### [Your instructions]
Copy out exactly the lines from the one containing "Datenschutz (1180, 1521)" to the end of the records below, both included, and nothing else.

### [Stored items]
———

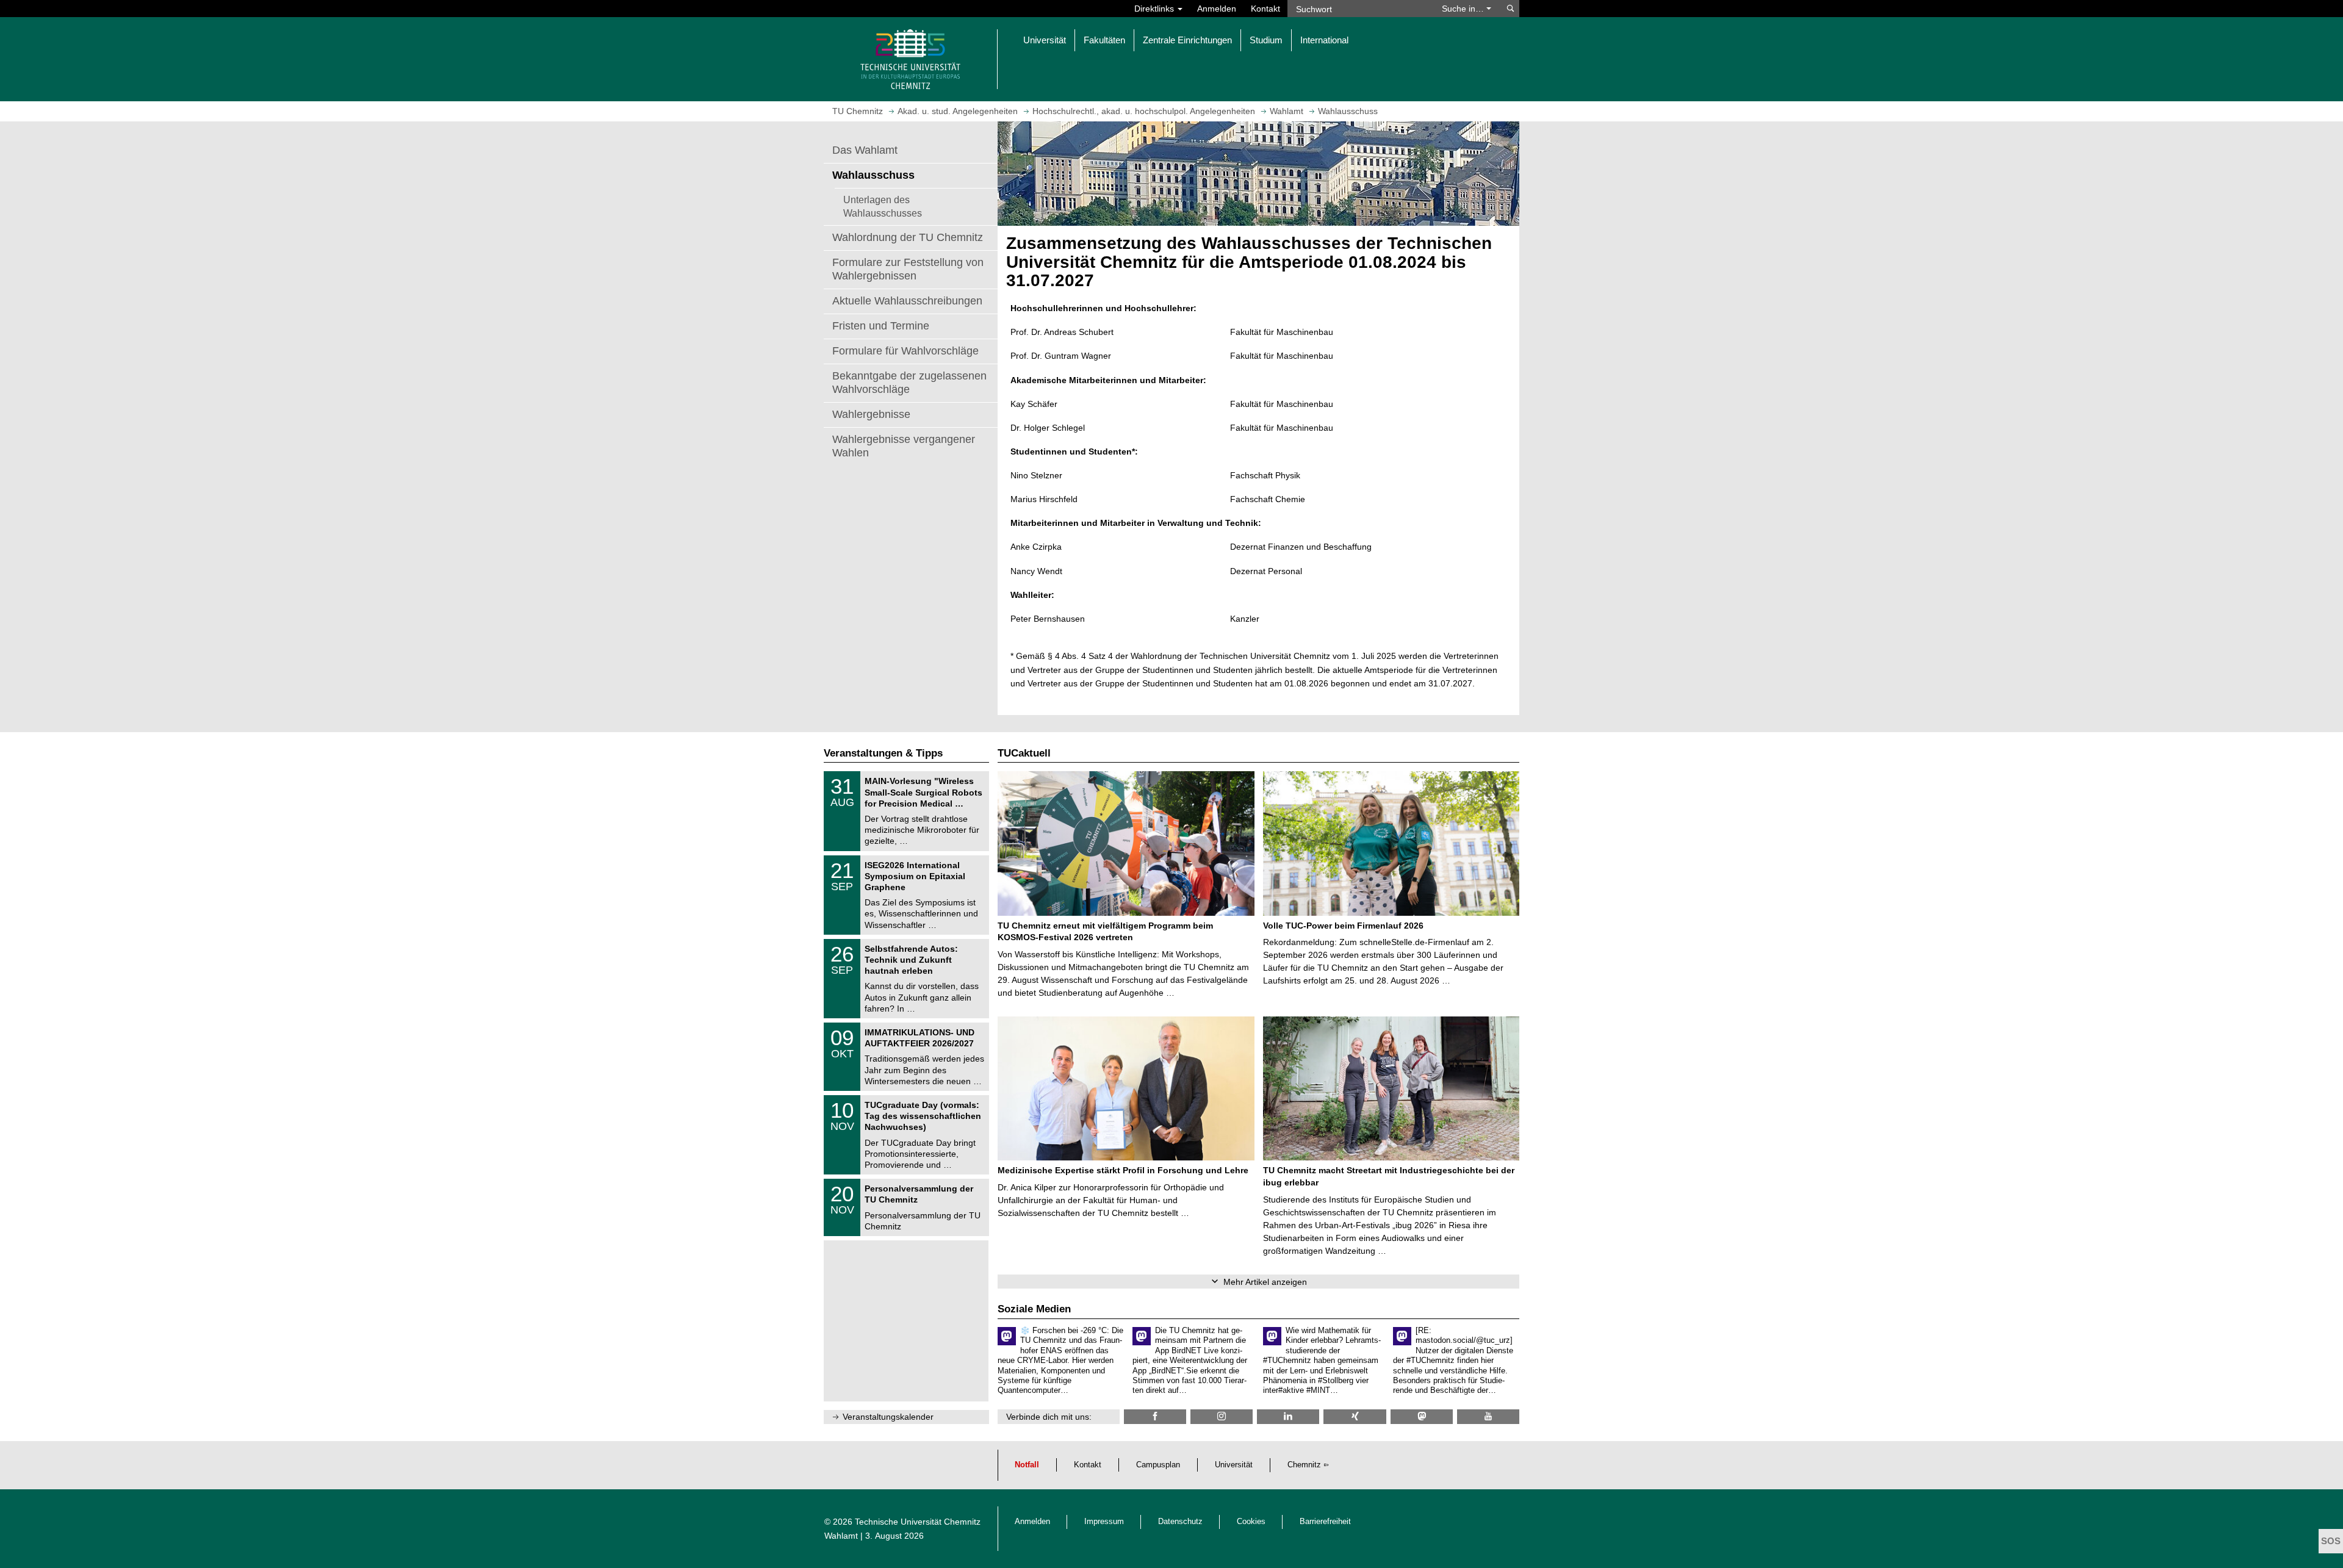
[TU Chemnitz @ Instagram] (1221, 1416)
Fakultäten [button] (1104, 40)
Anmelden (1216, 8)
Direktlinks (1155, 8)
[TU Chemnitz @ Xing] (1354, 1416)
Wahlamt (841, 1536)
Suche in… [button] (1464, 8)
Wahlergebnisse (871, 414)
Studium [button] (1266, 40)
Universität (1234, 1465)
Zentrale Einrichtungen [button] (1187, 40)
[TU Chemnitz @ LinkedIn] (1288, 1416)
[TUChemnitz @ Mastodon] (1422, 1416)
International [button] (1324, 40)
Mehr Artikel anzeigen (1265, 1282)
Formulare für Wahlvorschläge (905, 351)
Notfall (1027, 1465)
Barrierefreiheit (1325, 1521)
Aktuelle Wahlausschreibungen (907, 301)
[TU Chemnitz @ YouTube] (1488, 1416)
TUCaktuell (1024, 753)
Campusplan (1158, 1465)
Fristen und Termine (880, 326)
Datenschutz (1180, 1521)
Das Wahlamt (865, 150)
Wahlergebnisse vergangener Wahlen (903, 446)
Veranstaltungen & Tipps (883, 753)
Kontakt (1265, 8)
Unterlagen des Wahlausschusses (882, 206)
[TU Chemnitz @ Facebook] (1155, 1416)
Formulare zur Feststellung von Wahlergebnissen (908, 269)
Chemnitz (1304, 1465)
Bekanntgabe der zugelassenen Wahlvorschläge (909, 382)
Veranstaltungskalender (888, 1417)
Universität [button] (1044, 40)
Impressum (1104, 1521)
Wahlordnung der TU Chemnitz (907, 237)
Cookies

———

### [Output]
Datenschutz (1180, 1521)
Das Wahlamt (865, 150)
Wahlergebnisse vergangener Wahlen (903, 446)
Veranstaltungen & Tipps (883, 753)
Kontakt (1265, 8)
Unterlagen des Wahlausschusses (882, 206)
[TU Chemnitz @ Facebook] (1155, 1416)
Formulare zur Feststellung von Wahlergebnissen (908, 269)
Chemnitz (1304, 1465)
Bekanntgabe der zugelassenen Wahlvorschläge (909, 382)
Veranstaltungskalender (888, 1417)
Universität [button] (1044, 40)
Impressum (1104, 1521)
Wahlordnung der TU Chemnitz (907, 237)
Cookies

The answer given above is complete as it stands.